The highlight of my time in Boston was Sunday, when I was able to participate in CLVU's campaign to challenge the dirty dealings of City Realty Group, which has bought up over a hundred properties across Boston and is systematically evicting tenants and imposing brutal rent increases to drive out working-class residents. We spent time Sunday canvassing properties owned by City Realty, talking with tenants about their rights, and encouraging them to come to CLVU meetings to get free legal counsel and organize with others in their same situation.

It was a powerful experience to witness the human cost of City Realty's business practices. One woman we talked to had her rent raised by $150 dollars when City Realty bought the building. She had been living in the building for five years and never missed a rent payment, but when her rental check was one day late she woke up to find an eviction notice on her door! I met another man who lost his home to foreclosure and tried to buy it back from the bank for $230,000. At the last moment, City Realty group swooped in and bought his home out from under him for $233,000. Then, they let him know that he could have it back, but it would cost him $490,000!

While we were canvassing, we actually ran into a couple of folks who apparently worked for City Realty. From what we could tell, the tenants of the building had been evicted, and these men were getting the property ready for new, higher-rent tenants. As we tried to engage them in conversation, they were intensely defensive. These men knew that they were up to no good.

Door-knocking in west Boston, we saw both sides of this story. We met those who had been struck, and those who were delivering the blow. We saw the working-class women and men of color who wanted to stay in their homes, and the wealthy investors who saw their homes purely as business opportunities. I was outraged at the gangster-like character of these real estate investors, whose business model relies on pushing families out of their homes. It was almost enough to make me want to move up to Boston and get involved in the fight. I was mad as hell!

Later on, I had the opportunity to debrief my experience with a friend. I told him about what I witnessed, how furious I was, how wrong the men at City Realty were, and how we had to fight back. My friend was clearly concerned about the way I was talking. "What about 'that of God' in the real estate investors?" he asked me. "Aren't we called to love them, too?"

This question surprised me. I had just described a grave injustice occurring - evictions, dispossessions, the livelihood of ordinary folks being gobbled up to line the pockets of a few crafty men - and my friend's first reaction was to talk about "loving" these perpetrators of structural violence?

Of course, as a follower of Jesus Christ, I am called to love my enemies. But that does not mean I do not have enemies, nor that I need to be nice to those who plot evil and eat up my people as if they were bread. Jesus knew how to call a fox a fox. He knew a den of vipers when he saw one. I looked into the face of evildoers yesterday, and I am not going to sugar-coat what I saw. I am not going to play nice with those who steal from orphans and widows.

It has never been clearer to me that there are times to bind up a whip of cords and chase out the moneychangers. Real love refuses to allow injustice to stand. If "loving" the oppressor means assuming the best about their motivations, I don't. If "loving" them means treating them with gentleness, allowing them to continue doing evil unchallenged, I can't.

Real love gets furious in the presence of oppression. Real love sees that the only way to freedom - for all of us, regardless of our station in life - is to work for justice for the widow and the orphan, the foreigner and the poor, those who are most marginalized in our society. We will be judged based on how we treat the least of these.

* DATA *
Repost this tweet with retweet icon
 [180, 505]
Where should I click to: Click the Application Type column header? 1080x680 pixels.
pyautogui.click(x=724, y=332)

* GIVEN TASK A *
Write down every dollar amount that appears in the account of canvassing City Realty properties in Boston.
* GIVEN TASK B *
In the account of canvassing City Realty properties, how long had the woman with the $150 rent increase been living in her building?
* GIVEN TASK C *
Extend the account of canvassing City Realty properties in Boston, picking up after its final sentence.

* RESPONSE A *
$150
$230,000
$233,000
$490,000

* RESPONSE B *
Five years.

* RESPONSE C *
Too often, we religious people try to suppress anger. We want to skip over it, and go straight to joy, tenderness and healing. We want the resurrection without the crucifixion. I fear that, all too often, we worship a God who lets us off the hook, rather than a holy, righteous God who expects us to be transformed - who baptizes us with the Holy Spirit and with fire.

Anger is a gift from God. It is an alarm bell, alerting us to the presence of conditions that we should not accept. Before we can even consider how to speak tenderly to those who are taking advantage of our people, we must first know that wrong really is wrong. We must hear the wake-up call of anger, letting us know that this kind of behavior is unacceptable. We have to feel in our bones that dispossessing the poor is evil, that pushing families out of their homes for profit is a despicable business.

For a middle class person like me, it is easy for me to treat this kind of injustice as an abstraction, but I cannot do that anymore. Holy anger has woken me up. This struggle is real, and I have to be a part of it.

Thursday, November 08, 2012

Can Strategic Planning Be Spirit-Led?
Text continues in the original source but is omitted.